Toddler Elvis with his mother and father – Vernon & Gladys Presley (1937)
Elvis Presley’s life from 1935-1948
During this period, Elvis began receiving the attention and love from his family that his fans in later life were to continue.
His mother quit her job at the Tupelo Garment Co. to give Elvis all her attention. He accompanied her on short walks to the corner store and she walked him to school until his teens.
Although neither of his parents showed a talent for singing, by the time he was 8, Elvis was singing hymns at revivals and at the First Assembly of God Church.
At 10, he entered and won his first singing contest at the Lee County Fair. He took a prize for singing “Old Shep,” a sad tale about a dog. His prize — $5 and all the free rides he wanted.
When the fledging singer was 12, his doting mother saved $12.95 and bought him a guitar. He could not read music, but he taught himself to play by listening to country music on the radio. The music of Jimmie Rodgers, Roy Acuff and B.B. King had as much effect on Elvis and his music as did the hymns.
In 1948, Vernon Presley, broke and out of work, packed up his family and few belongings and moved to Memphis, Tennessee.
The Presley family in front of their house in Tupelo around 1940
A young Elvis Presley in 1939
Elvis Presley’s life from 1948-1954
In the fall of 1948, Elvis entered Humes High School. What followed were four years of unspectacular activity. He majored in shop, made few friends and attracted attention with his longer hair, sideburns and bright clothes. His one spark came as a senior in a talent contest. His guitar-playing and singing drew cheers from the student audience and a request for an encore.
After graduating, 18-year-old Elvis took a succession of jobs: as a Memphis movie theater usher, as a factory hand at the Precision Tool Co., and as a truck driver with the Crown Electric Co. But he had not forgotten his dream of stardom.
Part of his $35-a-week salary as a truck driver went to his mother, some paid for a better guitar, and in the summer of 1953, $4 of it was used in probably the best way possible: At the Memphis Recording Co. to record his first songs.
On one side, Elvis, with only his guitar for accompaniment, recorded “My Happiness,” on the other, “That’s When Your Heartache Begins.” This record along with another and Elvis’ persistence were enough to persuade Sun Records president Sam Phillips to call him in to make a demonstration tape.
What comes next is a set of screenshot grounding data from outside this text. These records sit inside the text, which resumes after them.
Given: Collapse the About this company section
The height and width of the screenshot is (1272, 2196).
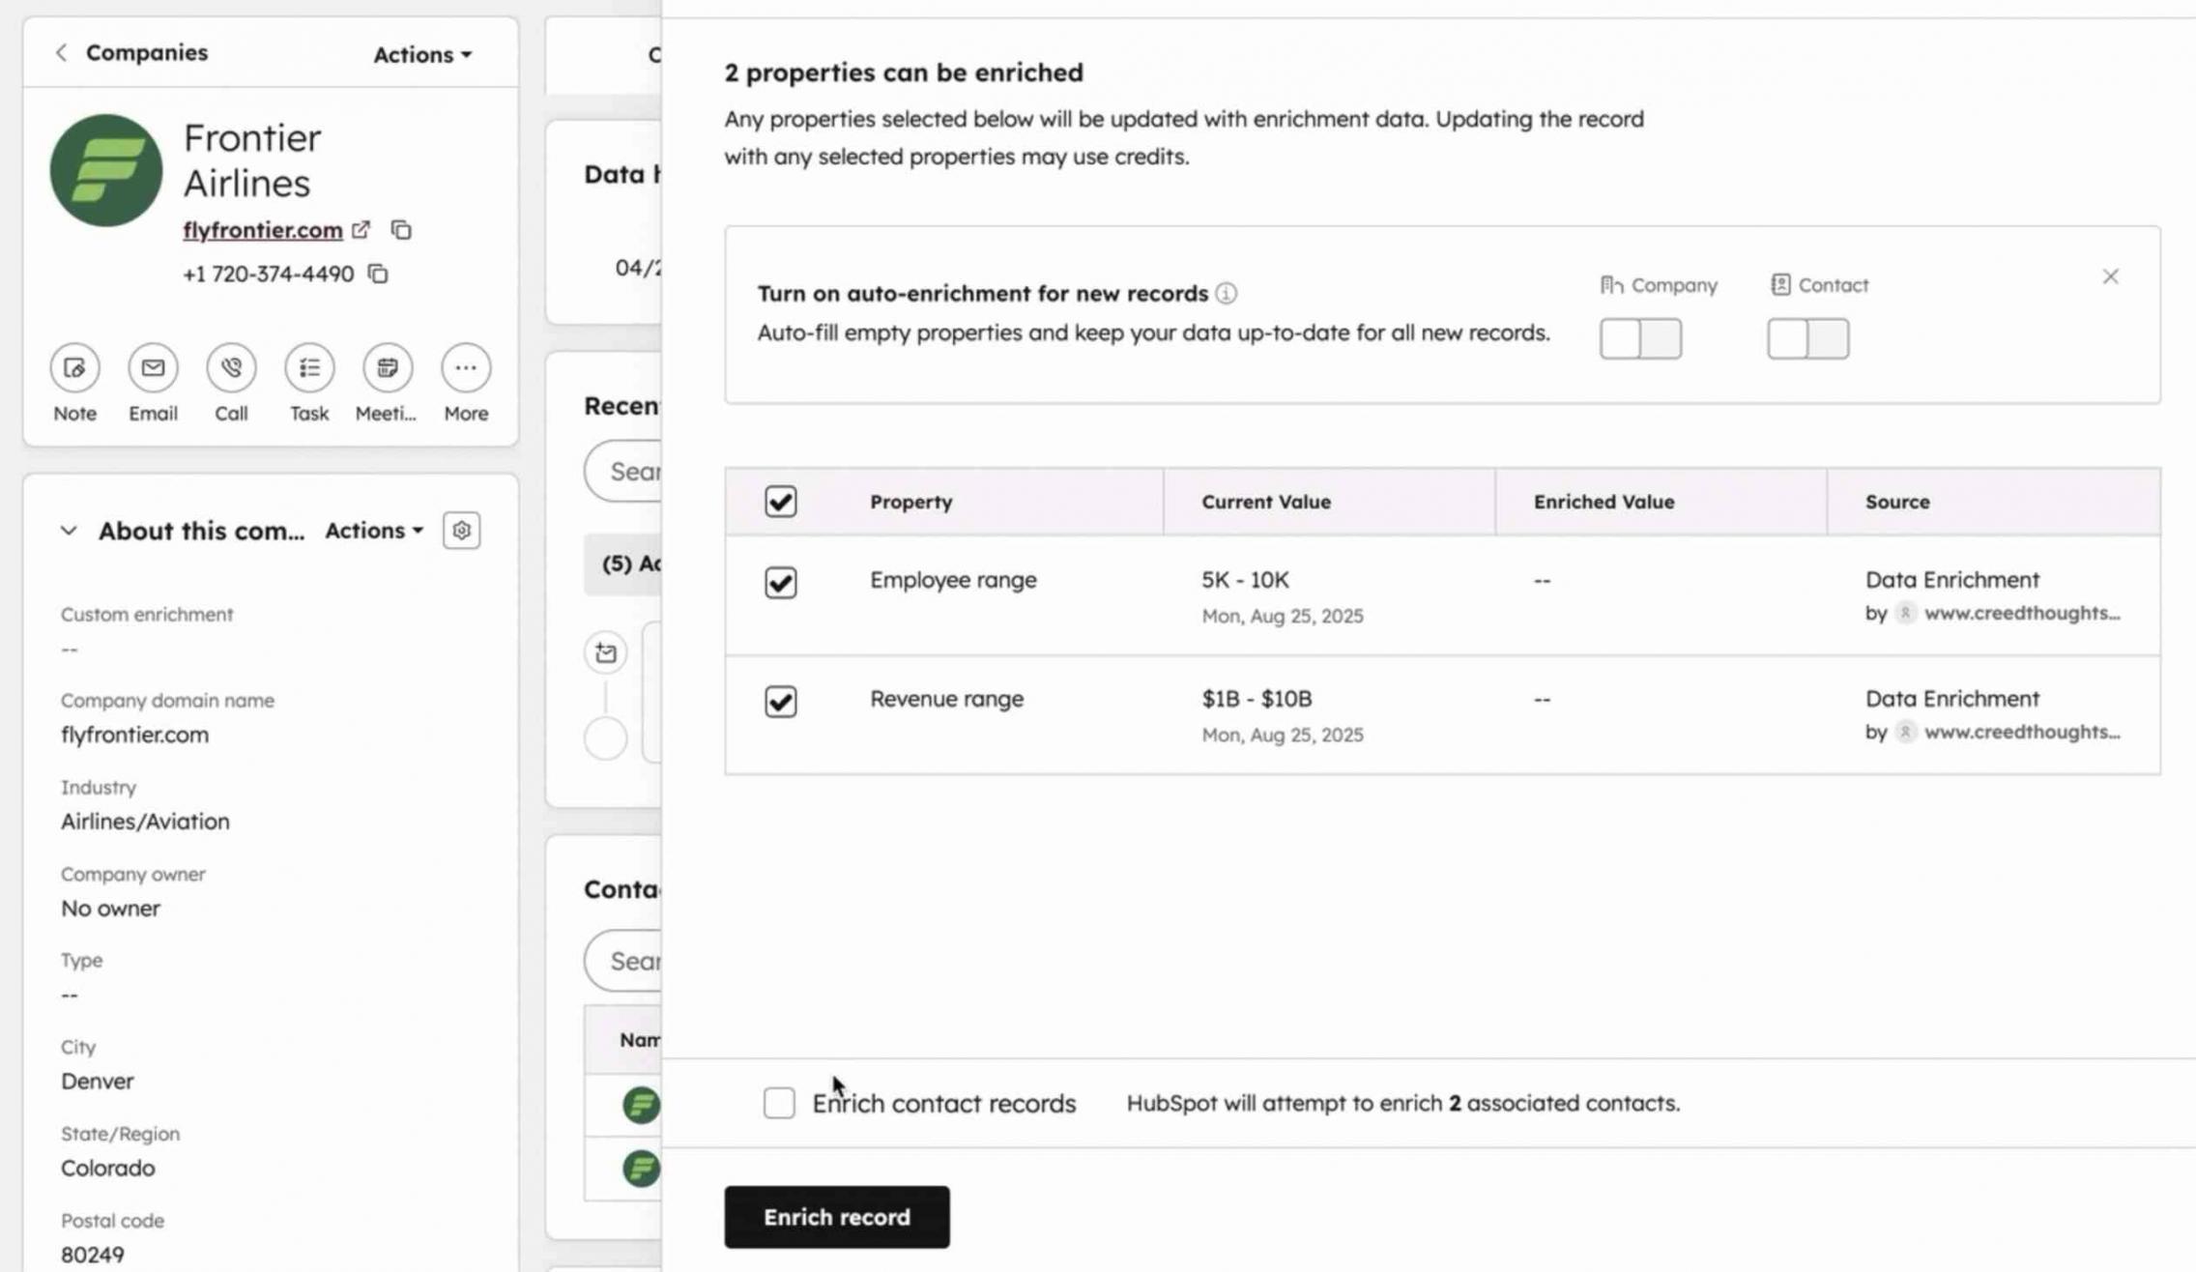Looking at the screenshot, I should pos(68,531).
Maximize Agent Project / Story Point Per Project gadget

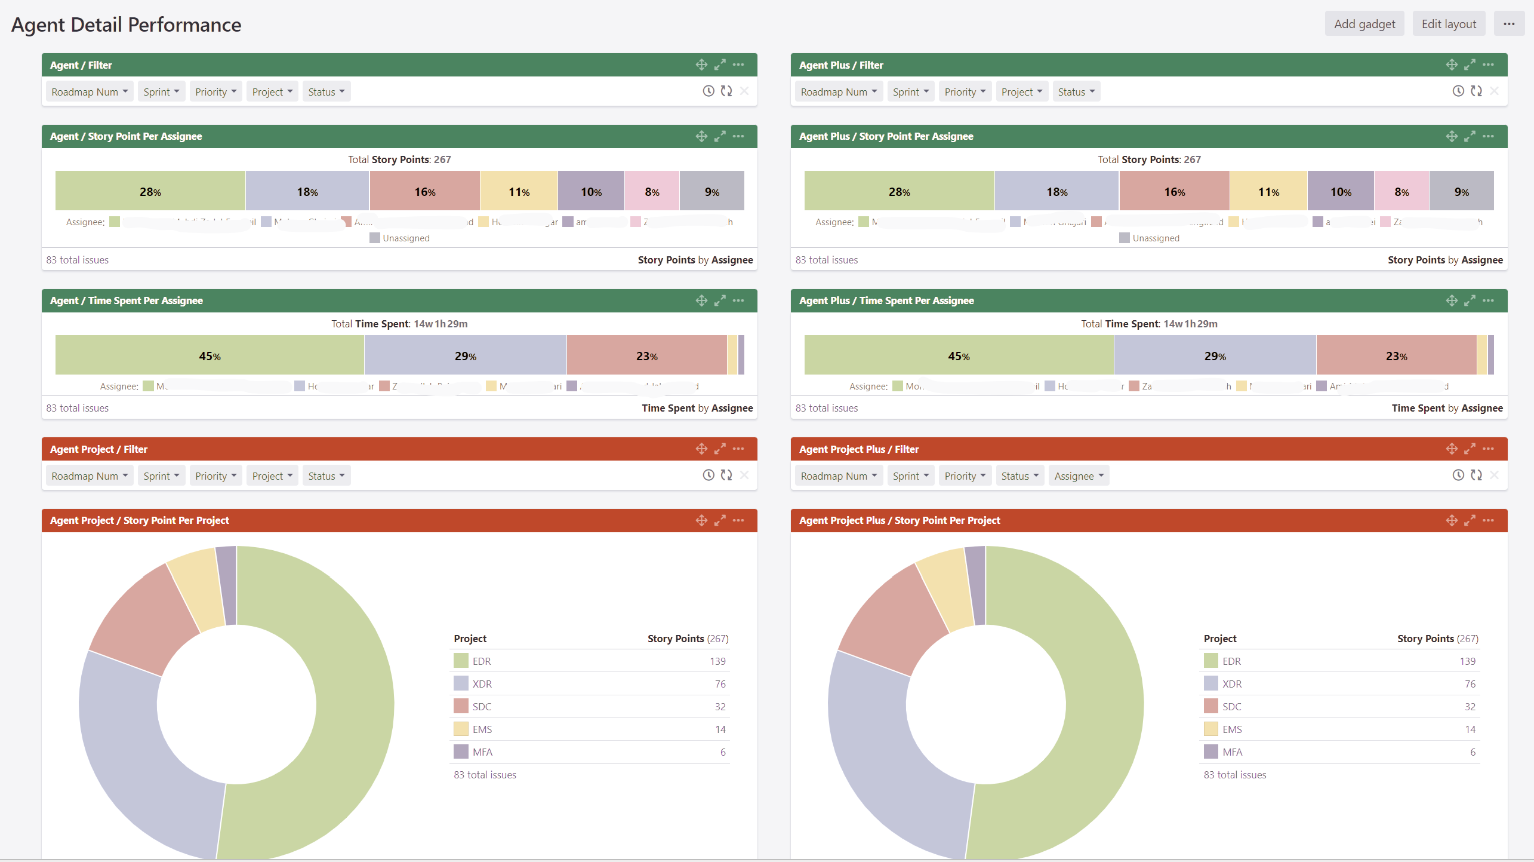720,520
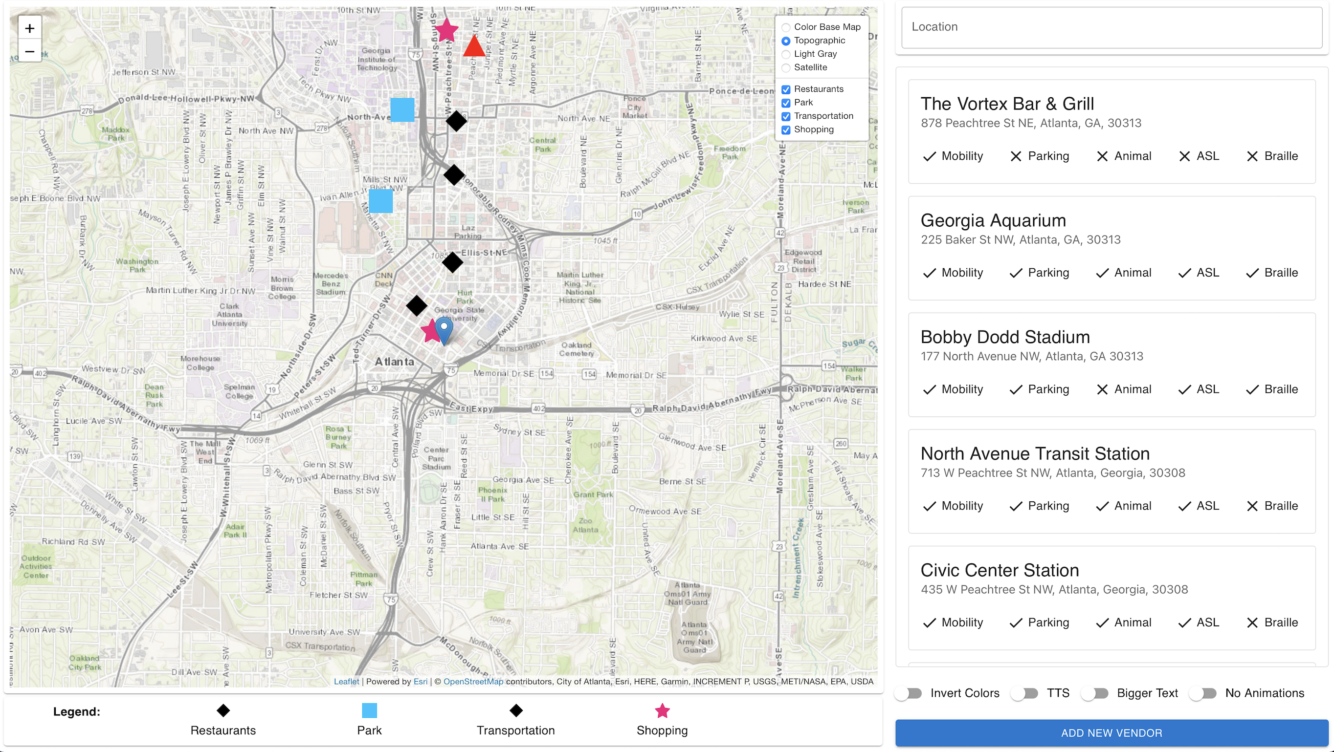
Task: Enable the Invert Colors toggle
Action: (x=909, y=693)
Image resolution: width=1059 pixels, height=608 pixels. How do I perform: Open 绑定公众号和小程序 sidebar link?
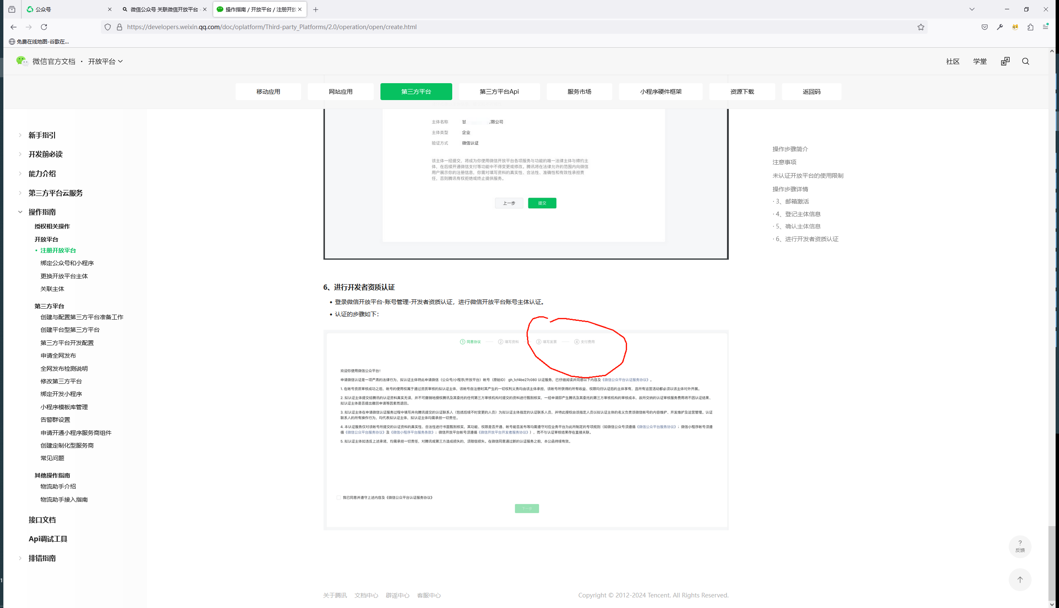click(x=67, y=263)
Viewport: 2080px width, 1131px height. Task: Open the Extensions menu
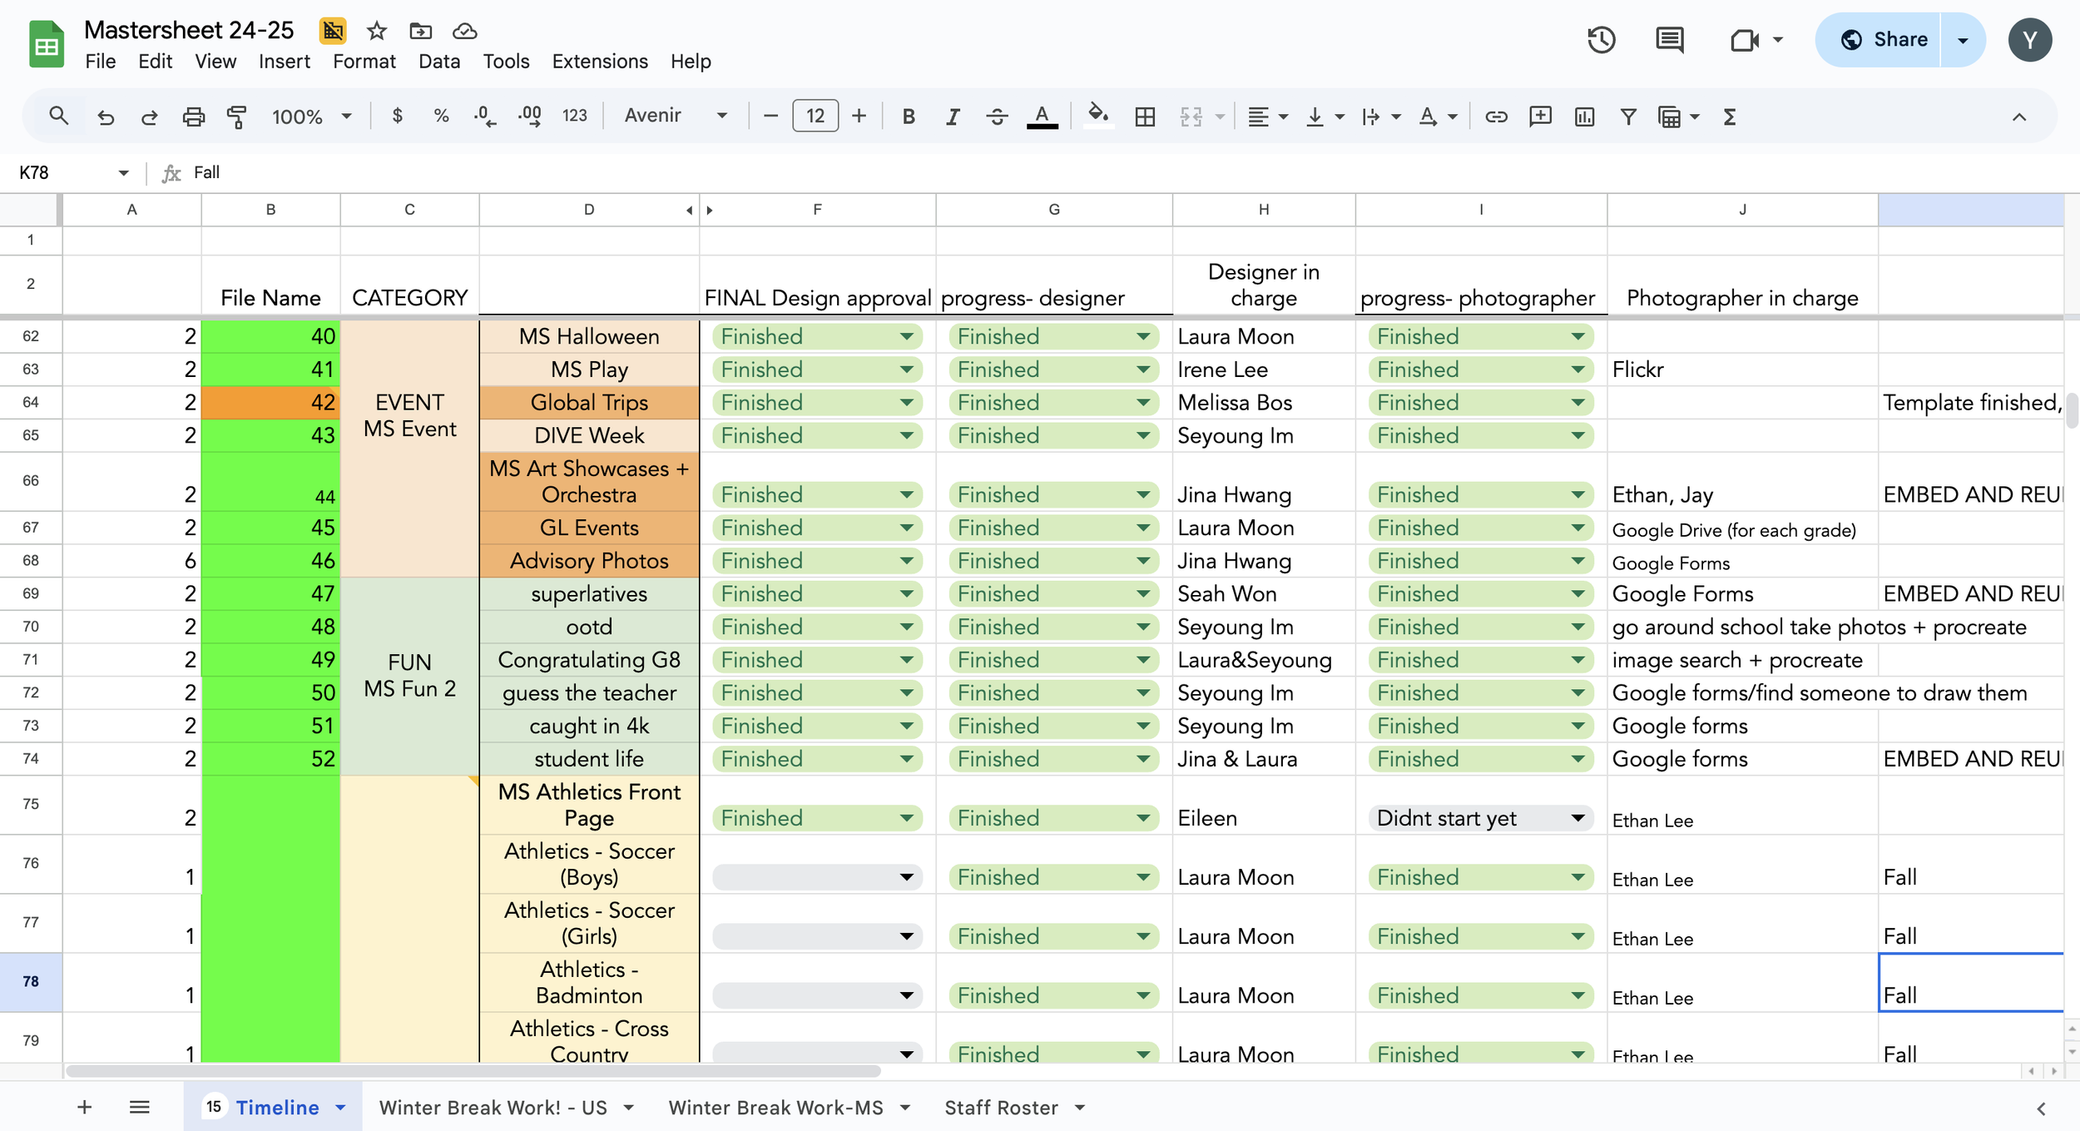tap(599, 62)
With “That’s All Right” on one side and “Blue Moon of Kentucky” on the flip, Elvis was on his way. Memphis disc jockey Dewey Phillips played a dub of the record on his Red Hot and Blue show. And the pioneers of Elvis fan clubs across the country ordered 5,000 copies by the time the record was released.
Elvis Presley, growing up
A pre-teen Elvis Presley with his mother Gladys Presley
Elvis Presley with his father Vernon Presley
Elvis Presley from 1955-1958
During this period, the country really became aware of Elvis. Manager Col. Tom Parker took over his career and moved him from Sun Records to RCA.
He skyrocketed past the point of fame to the title of King with such hits as “Hound Dog,” “All Shook Up,” “Blue Suede Shoes,” “Love Me Tender” and “Heartbreak Hotel.” He also shocked parents and delighted fans with his pelvic writhing in concerts and on the stage of the Ed Sullivan Show in 1956.
That was the year he made his first picture, “Love Me Tender.” “Loving You” and “Jailhouse Rock” followed in 1957, In 1958, it was “King Creole.”
Along with the growing fans, gold records and success in movies came the mansion in Memphis (Graceland) for his parents and entourage, the Cadillacs, sports cars and Lincoln Continentals, and the thousands spent on clothes.